WELCOME TO THE EXIT INTERVIEW!
April 11, 2023

Clean Pain

Clean Pain

 

As a part of the Black Educator Wellness Cohort, a program Dr. Ellie Cahill and I co-facilitate monthly for educators in the Denver Metro Area, we are reading, My Grandmother's Hands. The author talks about clean and dirty pain in one of the first few chapters. I won't be doing the description justice, but clean pain is suffering that you have decided to transform into something that brings you power that helps you and perhaps others. Dirty pain rots and festers inside of us, causing damage to ourselves and those around us.  

I reflect on my journey from dirty to clean pain when thinking about this podcast and my recent episode. While experiencing racism-related stress and what I now know as racial battle fatigue, I couldn't see up from down. All I wanted to do was to stop crying in my car on the way to work, to stop yelling at my husband, and to stop hiding from my friends. I just wanted to be free. It was a long journey from October 2017, when I began to experience mobbing from White parents, educators, and administrators, to May of the following year, when I threw my work i.d. in the trash in front of the school, not having a backup plan or enough savings to get my family and me through even of a month without income. My battle with dirty pain was real. The bitterness and exhaustion had become a thick callous formed over my soul. 

Even after leaving teaching, I found it difficult, at first, to drive past the last school where I taught. For those who've experienced pushout, you may know what I'm talking about. I couldn't stand the sight of it. Even words that my former administrators used, like "chat," as in, let's have a chat so that I can cause you more racial battle fatigue, were erased from my vocabulary. In those early days, I felt like I needed the callous made of rage and grief.

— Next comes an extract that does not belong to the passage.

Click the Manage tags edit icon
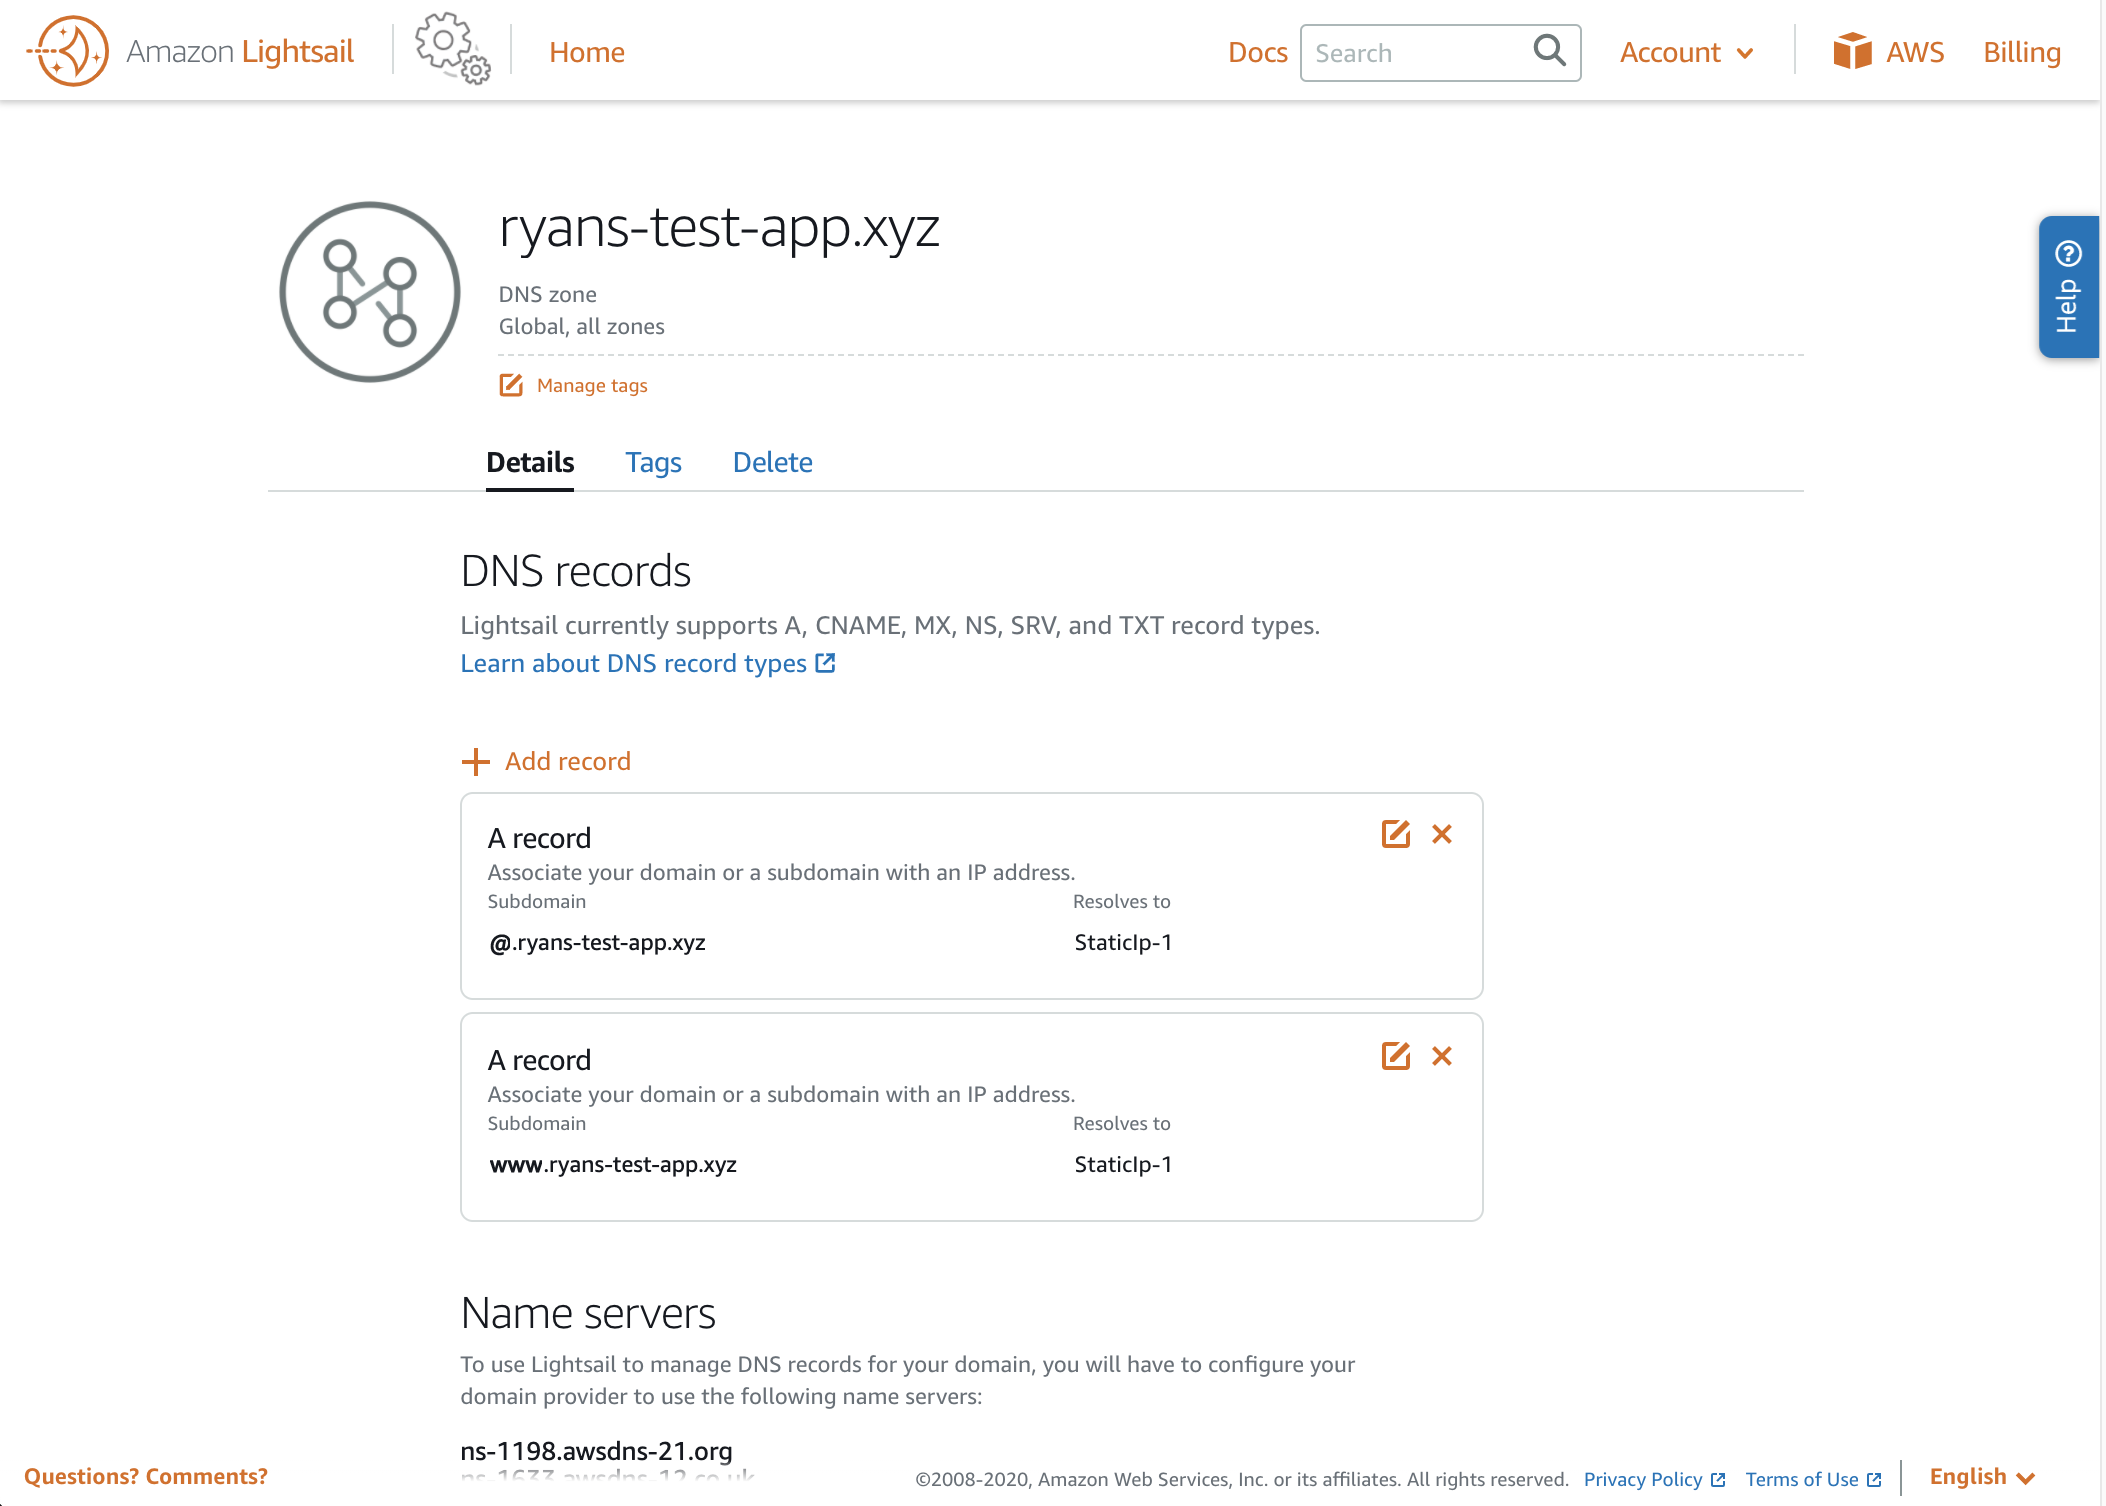This screenshot has height=1506, width=2106. [511, 385]
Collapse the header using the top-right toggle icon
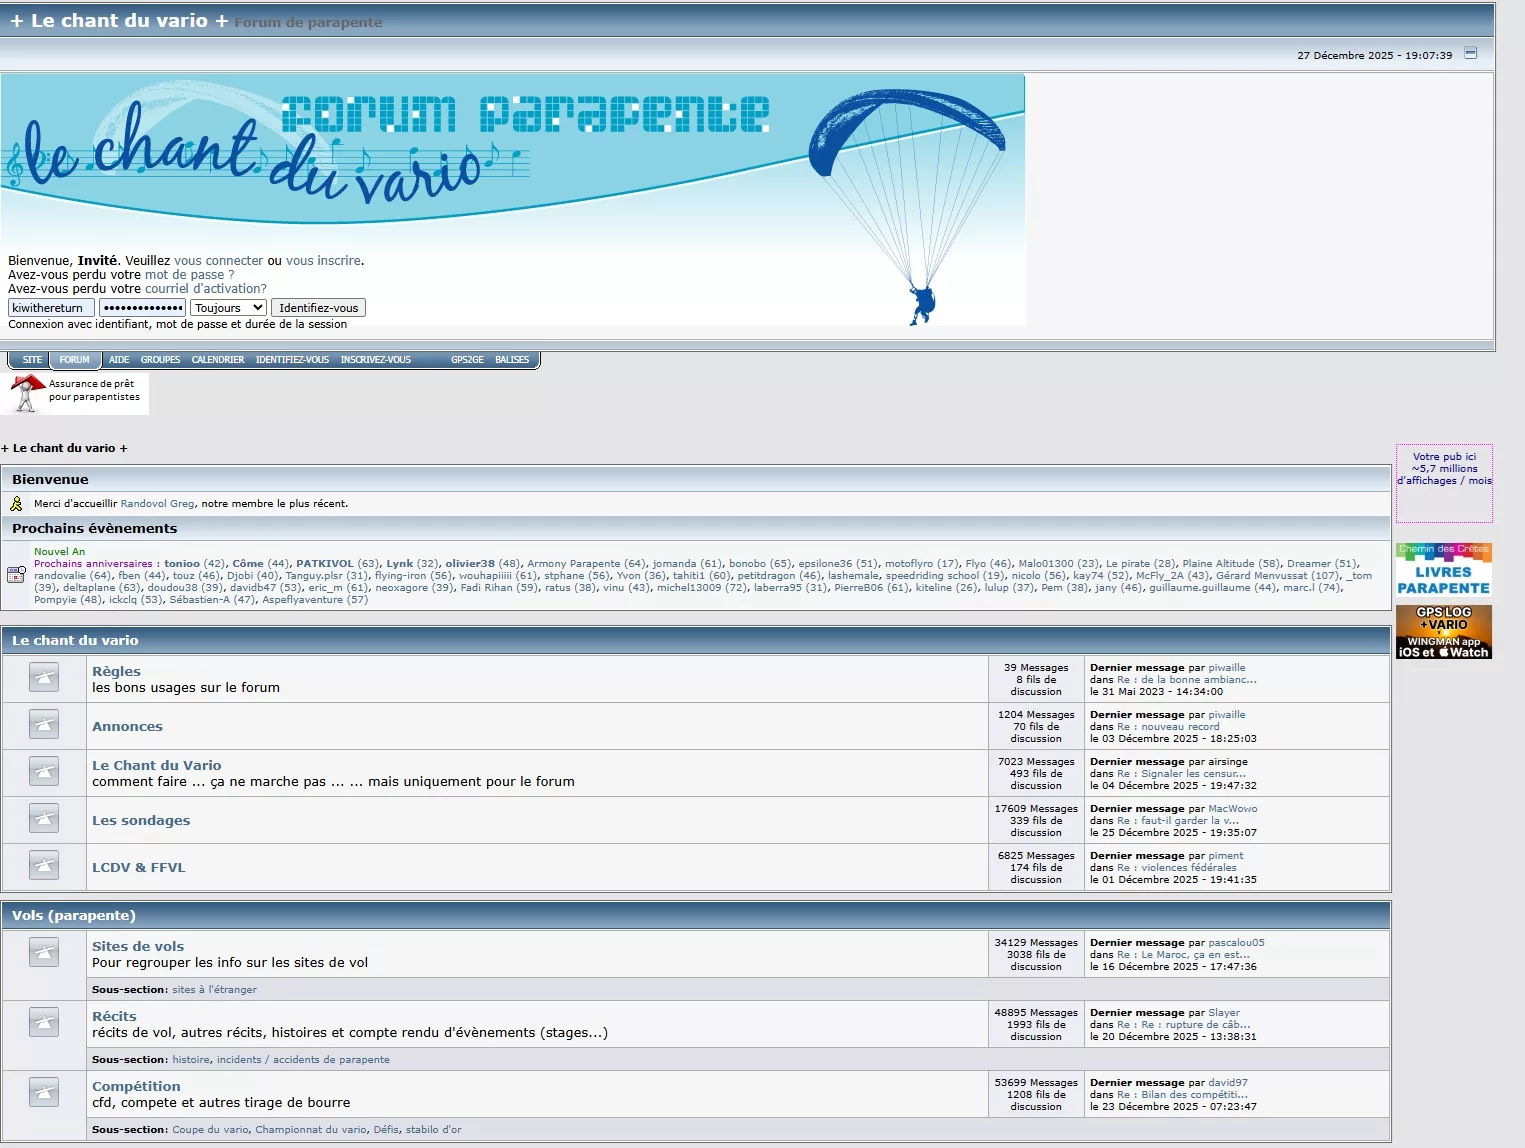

I wanted it there so that I didn't forget the harm.

Eventually, things began to change. After deciding to seek out an exit interview with the superintendent of that district, I knew that I wanted more Black educators across the country to tell their stories. I wasn't the only one who had experienced abuse.   However, to do that, I had to decide to shift my pain. I don't want to lie to you and say that I was suddenly transformed as I walked out of the superintendent's office. That shit took time. I will say that I could see, with clarity, the mission that evolved from my experience. My pain wasn't so dirty anymore, the callous not so hard.  

Twenty episodes later, I told our audience some of my exit interview. I admit I rarely go back and listen to guest episodes. I still cringe at my voice, but this time I had to. I felt obligated to hear myself out. Do you know what I heard? Clean pain. I could hear the joy in my voice. I knew my why and felt good about it. The district that I left no longer had a hold on me. Hearing myself in that episode confirmed that I was indeed free. I had found and was living in my purpose. The podcast, the Black Educator Wellness Cohort, my consulting firm, and my doctorate all birthed out of my decision to transform my pain.  

For those of you reading this, who experience or have experienced racism-related stress and the subsequent racial battle fatigue that "blows through" our bodies as a result,  know that clean pain is real. And if you let it, the pain will heal.